The styling is to die for

Unlike other mass-produced EVs, there is nothing polarizing about the styling in the production Honda E. Even the newly-revealed Porsche Taycan is getting some fair share of criticisms with its rather conservative/traditional styling approach. And unless you were born in the 1950s, we reckon the Honda E’s boxy styling cues is a welcome relief from all the curves and creases on modern cars these days.

The 2020 Honda E is a certified mini compact with four-doors and enough room for four adult passengers – you can fit five in a pinch – and room for small cargo. The car is sitting on an all-new EV platform with short overhangs, a long wheelbase, and a wide track. Truth be told, this car has all the ingredients of becoming an iconic, fun to drive, reliable – and most importantly – affordable city car.

Modest power output

The Honda E will be offered in two variants with different power outputs. The base model produces 136-horsepower while the higher trim version produces 154-horsepower, which is almost as powerful as the base Honda Civic LX with a 2.0-liter gasoline motor. Both versions have a peak torque output of 232 pound-feet, which is enough to push the little Honda E from 0 to 60 mph in 8.0-seconds.
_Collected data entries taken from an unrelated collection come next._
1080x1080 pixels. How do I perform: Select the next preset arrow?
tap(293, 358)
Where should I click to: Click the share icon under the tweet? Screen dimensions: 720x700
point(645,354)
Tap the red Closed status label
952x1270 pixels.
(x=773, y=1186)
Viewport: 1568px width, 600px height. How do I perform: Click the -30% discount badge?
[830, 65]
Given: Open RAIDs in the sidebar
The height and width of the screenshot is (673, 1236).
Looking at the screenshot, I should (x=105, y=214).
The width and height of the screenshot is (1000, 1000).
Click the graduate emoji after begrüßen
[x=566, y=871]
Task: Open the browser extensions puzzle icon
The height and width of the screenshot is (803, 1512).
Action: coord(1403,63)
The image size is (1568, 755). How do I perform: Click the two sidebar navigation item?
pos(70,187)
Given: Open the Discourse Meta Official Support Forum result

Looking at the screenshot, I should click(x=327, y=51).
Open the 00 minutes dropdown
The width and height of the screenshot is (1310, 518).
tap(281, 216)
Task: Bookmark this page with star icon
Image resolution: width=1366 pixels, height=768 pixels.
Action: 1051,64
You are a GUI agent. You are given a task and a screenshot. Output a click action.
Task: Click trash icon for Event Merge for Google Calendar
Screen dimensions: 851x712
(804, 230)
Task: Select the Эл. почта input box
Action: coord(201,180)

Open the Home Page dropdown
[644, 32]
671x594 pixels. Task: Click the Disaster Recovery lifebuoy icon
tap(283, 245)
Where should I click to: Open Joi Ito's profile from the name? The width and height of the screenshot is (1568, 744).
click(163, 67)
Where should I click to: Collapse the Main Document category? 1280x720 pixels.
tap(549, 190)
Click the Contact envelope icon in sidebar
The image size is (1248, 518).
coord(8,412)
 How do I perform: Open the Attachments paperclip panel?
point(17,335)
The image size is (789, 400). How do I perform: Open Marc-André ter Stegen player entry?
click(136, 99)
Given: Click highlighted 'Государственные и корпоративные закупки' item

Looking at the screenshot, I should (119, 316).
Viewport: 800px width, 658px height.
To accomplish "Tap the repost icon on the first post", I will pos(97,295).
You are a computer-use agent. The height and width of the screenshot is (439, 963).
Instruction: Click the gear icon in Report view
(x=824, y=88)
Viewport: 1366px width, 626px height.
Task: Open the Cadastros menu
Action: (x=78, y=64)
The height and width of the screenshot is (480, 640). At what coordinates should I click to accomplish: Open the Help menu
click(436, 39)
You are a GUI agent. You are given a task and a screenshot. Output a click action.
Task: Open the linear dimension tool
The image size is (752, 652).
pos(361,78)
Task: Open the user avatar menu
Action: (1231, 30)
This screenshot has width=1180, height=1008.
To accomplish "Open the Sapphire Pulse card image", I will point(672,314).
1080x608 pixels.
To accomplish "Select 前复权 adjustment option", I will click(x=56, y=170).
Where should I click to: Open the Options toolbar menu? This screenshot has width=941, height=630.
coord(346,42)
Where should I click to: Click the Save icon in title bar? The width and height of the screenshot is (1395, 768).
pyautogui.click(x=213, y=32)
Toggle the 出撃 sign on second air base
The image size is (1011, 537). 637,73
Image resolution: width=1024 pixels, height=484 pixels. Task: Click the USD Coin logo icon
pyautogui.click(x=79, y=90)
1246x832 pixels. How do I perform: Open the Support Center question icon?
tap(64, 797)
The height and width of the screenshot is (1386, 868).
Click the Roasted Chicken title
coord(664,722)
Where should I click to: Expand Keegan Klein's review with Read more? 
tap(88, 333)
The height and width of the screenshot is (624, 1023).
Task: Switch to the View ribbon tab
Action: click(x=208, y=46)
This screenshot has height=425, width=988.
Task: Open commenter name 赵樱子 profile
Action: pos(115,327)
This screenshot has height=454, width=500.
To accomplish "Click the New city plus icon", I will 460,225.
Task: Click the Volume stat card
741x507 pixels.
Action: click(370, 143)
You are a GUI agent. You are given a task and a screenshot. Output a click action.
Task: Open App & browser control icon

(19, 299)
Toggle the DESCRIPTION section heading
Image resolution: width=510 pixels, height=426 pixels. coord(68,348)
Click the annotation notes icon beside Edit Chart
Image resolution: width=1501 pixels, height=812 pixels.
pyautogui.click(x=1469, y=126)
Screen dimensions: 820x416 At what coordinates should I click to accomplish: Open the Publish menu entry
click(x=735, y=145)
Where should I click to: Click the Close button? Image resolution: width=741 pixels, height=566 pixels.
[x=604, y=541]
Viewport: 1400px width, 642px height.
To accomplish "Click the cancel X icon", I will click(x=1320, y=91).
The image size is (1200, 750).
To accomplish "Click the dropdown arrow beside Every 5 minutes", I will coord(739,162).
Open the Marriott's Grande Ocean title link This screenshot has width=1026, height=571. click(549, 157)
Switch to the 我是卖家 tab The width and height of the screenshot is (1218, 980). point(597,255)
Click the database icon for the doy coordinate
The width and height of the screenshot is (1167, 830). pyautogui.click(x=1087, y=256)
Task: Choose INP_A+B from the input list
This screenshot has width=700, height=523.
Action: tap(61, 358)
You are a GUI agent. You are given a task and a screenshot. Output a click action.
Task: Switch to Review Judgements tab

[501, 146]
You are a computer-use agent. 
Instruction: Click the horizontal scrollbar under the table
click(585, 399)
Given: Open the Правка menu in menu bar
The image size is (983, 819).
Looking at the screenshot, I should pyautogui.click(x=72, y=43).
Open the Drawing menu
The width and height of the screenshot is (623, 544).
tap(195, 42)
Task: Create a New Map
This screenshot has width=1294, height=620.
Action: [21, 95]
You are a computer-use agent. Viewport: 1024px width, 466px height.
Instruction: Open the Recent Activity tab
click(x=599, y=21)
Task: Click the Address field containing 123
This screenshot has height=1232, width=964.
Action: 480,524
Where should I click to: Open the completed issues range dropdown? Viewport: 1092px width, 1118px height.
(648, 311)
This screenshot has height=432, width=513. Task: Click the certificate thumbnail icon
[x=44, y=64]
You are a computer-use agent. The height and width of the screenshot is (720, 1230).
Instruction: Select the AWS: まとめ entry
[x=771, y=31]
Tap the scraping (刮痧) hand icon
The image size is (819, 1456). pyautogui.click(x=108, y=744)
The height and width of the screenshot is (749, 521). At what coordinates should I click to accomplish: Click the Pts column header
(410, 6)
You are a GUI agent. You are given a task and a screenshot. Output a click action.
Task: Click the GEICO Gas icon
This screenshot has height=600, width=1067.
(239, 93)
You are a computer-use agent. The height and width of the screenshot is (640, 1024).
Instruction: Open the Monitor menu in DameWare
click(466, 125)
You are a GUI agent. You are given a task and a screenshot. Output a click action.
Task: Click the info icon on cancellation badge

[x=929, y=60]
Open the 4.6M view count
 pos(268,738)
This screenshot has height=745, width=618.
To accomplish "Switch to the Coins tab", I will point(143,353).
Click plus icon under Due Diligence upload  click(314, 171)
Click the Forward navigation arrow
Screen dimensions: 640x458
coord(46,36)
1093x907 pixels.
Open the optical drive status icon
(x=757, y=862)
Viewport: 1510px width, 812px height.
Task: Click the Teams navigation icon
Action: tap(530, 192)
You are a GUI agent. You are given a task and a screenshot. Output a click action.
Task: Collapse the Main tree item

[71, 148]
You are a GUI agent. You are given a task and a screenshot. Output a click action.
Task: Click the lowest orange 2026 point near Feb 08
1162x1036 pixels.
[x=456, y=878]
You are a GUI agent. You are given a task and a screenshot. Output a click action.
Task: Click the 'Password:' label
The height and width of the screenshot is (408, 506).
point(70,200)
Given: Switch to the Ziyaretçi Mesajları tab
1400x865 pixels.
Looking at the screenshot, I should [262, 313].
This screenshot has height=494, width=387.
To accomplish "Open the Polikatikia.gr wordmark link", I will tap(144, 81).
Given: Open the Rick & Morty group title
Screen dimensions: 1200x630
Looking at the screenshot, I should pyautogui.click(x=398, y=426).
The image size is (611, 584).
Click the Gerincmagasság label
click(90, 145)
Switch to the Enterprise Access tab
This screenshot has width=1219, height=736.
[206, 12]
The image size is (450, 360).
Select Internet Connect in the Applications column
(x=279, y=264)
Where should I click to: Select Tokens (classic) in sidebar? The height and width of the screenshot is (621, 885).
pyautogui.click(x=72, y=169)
But best of all, the Honda E is rear-wheel drive, which means you get the sensation of driving a sports car.

Acceptable Range

The Honda E is equipped with a rear-mounted electric motor and a 35.5 kWh battery pack. This allows up to 137-miles (220 km) of driving range in a single full charge. The car has a fast-charging function that recharges the battery to 80-percent in roughly 30 minutes or less. Apparently, this is enough for 110-miles (177 km) of range.

Retro-inspired interior design

Nothing says ‘retro’, ‘vintage’, or ‘classic’ more than a two-spoke steering wheel. We also don’t mind those manual-adjustable air vents or the matte wood trim on the minimalistic dashboard. But since we’re still talking about a modern car, the Honda E is not devoid of huge touchscreen displays. There are dual 12.3-inch screens in the middle with two small screens on each side of the dash to project video feed from the side cameras. Yes, the Honda E doesn’t have conventional door mirrors.

Perfect 50/50 weight distribution

With no heavy petrol engine to deal with, Honda engineers managed to give the new E a perfect 50/50 weight distribution. They did it by mounting the small battery pack between the front and rear axle. And with power being fed to the rear wheels, the new Honda E is expected to handle better than a Civic Si on steroids.

The 2020 Honda E is a refreshing sight in a sea of hyper-expensive performance EVs. However, priority ordering and reservations are only available in Germany, France, Norway, and the UK. Pricing and other details will be revealed at a later date. We have no word yet if the Honda E will land on American shores, but the car will be on full display at the 2019 Frankfurt Motor Show next week.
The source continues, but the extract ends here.